Stored entries
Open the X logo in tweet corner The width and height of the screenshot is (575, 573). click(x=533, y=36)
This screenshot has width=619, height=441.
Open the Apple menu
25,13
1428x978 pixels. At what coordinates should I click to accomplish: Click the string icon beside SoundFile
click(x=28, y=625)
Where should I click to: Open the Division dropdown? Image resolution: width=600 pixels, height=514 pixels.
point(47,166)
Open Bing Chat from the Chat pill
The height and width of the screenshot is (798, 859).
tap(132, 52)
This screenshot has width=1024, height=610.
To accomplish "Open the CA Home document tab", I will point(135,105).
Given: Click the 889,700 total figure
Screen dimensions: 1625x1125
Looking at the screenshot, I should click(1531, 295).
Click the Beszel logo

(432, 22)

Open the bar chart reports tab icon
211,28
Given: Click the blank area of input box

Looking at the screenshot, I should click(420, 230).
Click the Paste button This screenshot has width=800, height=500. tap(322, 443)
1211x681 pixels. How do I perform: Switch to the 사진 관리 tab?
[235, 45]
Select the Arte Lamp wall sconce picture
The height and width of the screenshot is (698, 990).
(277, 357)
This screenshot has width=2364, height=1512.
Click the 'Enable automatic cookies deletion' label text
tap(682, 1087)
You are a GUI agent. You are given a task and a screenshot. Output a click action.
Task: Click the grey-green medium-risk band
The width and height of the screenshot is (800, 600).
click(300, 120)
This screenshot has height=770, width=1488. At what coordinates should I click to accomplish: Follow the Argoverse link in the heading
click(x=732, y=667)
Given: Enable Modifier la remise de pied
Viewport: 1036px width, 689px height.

- [YOUR TASK]
Set every record down word for word, omitting none.

- [RESPONSE BOX]
Open the X logo in tweet corner The width and height of the screenshot is (575, 573). click(x=533, y=36)
This screenshot has width=619, height=441.
Open the Apple menu
25,13
1428x978 pixels. At what coordinates should I click to accomplish: Click the string icon beside SoundFile
click(x=28, y=625)
Where should I click to: Open the Division dropdown? Image resolution: width=600 pixels, height=514 pixels.
point(47,166)
Open Bing Chat from the Chat pill
The height and width of the screenshot is (798, 859).
tap(132, 52)
This screenshot has width=1024, height=610.
To accomplish "Open the CA Home document tab", I will point(135,105).
Given: Click the 889,700 total figure
Screen dimensions: 1625x1125
Looking at the screenshot, I should click(1531, 295).
Click the Beszel logo

(432, 22)

Open the bar chart reports tab icon
211,28
Given: Click the blank area of input box

Looking at the screenshot, I should click(420, 230).
Click the Paste button This screenshot has width=800, height=500. tap(322, 443)
1211x681 pixels. How do I perform: Switch to the 사진 관리 tab?
[235, 45]
Select the Arte Lamp wall sconce picture
The height and width of the screenshot is (698, 990).
(277, 357)
This screenshot has width=2364, height=1512.
Click the 'Enable automatic cookies deletion' label text
tap(682, 1087)
You are a GUI agent. You are given a task and a screenshot. Output a click action.
Task: Click the grey-green medium-risk band
The width and height of the screenshot is (800, 600).
click(300, 120)
This screenshot has height=770, width=1488. At what coordinates should I click to accomplish: Follow the Argoverse link in the heading
click(x=732, y=667)
Given: Enable Modifier la remise de pied
Viewport: 1036px width, 689px height.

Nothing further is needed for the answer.